WORK REQUIRED
Please update the items from the line containing "Given: Expand details for PARK Taehwan row" down to the line containing "coord(123,326)", changing "Task" to "Instruction" and leaving everything else as it is.

>>>>>

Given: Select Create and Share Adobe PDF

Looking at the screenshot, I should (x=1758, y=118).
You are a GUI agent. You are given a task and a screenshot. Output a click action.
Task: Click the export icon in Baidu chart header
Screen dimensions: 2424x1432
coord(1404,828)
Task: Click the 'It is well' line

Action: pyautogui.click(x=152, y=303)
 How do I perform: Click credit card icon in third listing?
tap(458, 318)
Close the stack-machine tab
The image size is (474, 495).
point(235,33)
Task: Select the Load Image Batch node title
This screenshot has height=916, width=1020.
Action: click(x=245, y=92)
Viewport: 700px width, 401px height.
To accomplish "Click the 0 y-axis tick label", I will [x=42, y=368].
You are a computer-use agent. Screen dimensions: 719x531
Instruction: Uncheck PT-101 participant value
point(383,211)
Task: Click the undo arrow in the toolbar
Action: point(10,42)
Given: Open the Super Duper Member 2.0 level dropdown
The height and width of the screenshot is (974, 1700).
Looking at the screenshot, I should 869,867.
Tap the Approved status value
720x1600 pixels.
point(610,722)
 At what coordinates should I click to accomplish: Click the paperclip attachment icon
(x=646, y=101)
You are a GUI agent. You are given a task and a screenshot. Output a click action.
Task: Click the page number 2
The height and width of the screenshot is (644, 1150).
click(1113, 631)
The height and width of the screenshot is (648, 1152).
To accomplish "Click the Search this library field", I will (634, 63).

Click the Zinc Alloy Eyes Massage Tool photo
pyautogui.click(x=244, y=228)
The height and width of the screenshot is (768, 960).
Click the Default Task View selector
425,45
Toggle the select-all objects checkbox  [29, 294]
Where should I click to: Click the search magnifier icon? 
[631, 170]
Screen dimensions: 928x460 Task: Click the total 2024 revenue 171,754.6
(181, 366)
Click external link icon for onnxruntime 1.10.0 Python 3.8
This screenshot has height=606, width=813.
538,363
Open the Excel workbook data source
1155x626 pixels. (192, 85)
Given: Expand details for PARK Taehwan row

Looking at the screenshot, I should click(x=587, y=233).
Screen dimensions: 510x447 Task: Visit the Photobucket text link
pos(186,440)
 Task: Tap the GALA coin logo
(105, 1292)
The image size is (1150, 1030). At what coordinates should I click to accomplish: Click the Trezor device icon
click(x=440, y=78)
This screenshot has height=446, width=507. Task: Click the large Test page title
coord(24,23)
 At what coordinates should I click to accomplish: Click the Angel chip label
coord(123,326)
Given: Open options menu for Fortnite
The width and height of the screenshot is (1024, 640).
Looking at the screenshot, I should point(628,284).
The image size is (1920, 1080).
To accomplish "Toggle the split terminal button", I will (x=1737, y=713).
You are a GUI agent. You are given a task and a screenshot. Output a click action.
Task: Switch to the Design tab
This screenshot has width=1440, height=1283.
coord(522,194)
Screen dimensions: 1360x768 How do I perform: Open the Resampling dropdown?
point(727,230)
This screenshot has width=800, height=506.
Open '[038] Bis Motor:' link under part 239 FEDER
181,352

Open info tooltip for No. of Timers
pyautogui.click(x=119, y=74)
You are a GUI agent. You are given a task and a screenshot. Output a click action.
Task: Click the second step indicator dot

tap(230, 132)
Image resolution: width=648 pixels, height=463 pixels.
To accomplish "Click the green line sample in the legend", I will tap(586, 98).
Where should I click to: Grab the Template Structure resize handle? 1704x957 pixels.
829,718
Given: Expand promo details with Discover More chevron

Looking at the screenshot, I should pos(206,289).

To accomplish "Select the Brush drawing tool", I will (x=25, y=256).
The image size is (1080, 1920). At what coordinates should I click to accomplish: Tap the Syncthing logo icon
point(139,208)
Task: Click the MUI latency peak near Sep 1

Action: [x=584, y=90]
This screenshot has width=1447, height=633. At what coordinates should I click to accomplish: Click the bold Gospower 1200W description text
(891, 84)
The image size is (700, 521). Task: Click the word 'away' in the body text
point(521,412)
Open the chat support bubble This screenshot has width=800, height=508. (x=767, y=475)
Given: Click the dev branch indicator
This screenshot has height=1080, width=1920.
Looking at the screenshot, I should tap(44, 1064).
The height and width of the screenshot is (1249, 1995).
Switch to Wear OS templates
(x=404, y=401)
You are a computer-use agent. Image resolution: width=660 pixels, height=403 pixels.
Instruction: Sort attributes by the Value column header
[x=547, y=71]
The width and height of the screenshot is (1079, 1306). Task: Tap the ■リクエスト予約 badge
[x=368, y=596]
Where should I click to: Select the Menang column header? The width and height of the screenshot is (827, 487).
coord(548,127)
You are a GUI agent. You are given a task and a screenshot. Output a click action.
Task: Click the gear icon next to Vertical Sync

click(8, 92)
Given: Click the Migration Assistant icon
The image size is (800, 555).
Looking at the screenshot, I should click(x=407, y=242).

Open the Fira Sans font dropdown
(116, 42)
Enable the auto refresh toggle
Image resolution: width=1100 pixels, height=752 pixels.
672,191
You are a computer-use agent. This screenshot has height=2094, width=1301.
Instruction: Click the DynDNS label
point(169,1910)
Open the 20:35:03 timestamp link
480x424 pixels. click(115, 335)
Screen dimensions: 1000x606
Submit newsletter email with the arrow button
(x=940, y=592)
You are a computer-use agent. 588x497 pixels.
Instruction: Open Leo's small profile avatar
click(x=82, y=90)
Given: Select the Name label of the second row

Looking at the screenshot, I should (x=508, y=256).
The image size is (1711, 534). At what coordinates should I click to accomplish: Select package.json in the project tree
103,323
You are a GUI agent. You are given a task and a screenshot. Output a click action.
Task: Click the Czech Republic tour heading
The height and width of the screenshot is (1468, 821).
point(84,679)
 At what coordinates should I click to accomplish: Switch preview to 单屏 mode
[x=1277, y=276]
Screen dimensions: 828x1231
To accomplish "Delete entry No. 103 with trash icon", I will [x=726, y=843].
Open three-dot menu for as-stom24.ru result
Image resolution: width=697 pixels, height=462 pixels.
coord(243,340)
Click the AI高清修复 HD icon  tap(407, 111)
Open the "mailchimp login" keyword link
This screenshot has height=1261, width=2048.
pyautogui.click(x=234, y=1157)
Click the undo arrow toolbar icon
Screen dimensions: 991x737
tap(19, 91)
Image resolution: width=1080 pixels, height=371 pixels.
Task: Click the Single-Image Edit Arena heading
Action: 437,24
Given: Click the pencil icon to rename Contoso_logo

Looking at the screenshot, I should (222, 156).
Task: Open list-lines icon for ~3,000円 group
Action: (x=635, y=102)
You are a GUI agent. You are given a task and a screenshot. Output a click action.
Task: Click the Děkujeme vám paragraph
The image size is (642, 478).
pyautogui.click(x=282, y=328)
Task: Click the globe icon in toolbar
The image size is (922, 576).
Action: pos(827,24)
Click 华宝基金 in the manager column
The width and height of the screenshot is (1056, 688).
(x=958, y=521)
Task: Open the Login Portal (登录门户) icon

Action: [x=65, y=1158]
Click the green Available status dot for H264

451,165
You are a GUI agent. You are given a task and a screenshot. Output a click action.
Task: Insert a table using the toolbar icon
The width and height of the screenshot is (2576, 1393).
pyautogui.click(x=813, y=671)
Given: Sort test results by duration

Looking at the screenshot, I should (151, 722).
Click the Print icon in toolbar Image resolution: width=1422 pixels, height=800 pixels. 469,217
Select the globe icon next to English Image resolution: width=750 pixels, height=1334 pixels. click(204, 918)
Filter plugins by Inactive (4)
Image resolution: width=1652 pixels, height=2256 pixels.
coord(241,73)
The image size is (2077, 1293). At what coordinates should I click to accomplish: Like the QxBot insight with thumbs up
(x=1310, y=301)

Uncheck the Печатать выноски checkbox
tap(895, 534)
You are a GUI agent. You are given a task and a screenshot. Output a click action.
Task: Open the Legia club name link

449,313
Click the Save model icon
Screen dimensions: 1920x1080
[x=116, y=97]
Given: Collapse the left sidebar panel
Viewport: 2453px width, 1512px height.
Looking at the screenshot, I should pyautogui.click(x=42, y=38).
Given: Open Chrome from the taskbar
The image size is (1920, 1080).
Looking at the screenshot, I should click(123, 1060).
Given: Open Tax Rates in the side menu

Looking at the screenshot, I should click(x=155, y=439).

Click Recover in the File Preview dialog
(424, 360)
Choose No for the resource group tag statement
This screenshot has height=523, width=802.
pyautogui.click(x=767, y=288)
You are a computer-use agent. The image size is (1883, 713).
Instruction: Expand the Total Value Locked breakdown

<<<<<

TASK SOLUTION
Given: Expand details for PARK Taehwan row

Looking at the screenshot, I should click(x=587, y=233).
Screen dimensions: 510x447 Instruction: Visit the Photobucket text link
pos(186,440)
 Instruction: Tap the GALA coin logo
(105, 1292)
The image size is (1150, 1030). At what coordinates should I click to accomplish: Click the Trezor device icon
click(x=440, y=78)
This screenshot has height=446, width=507. Instruction: Click the large Test page title
coord(24,23)
 At what coordinates should I click to accomplish: Click the Angel chip label
coord(123,326)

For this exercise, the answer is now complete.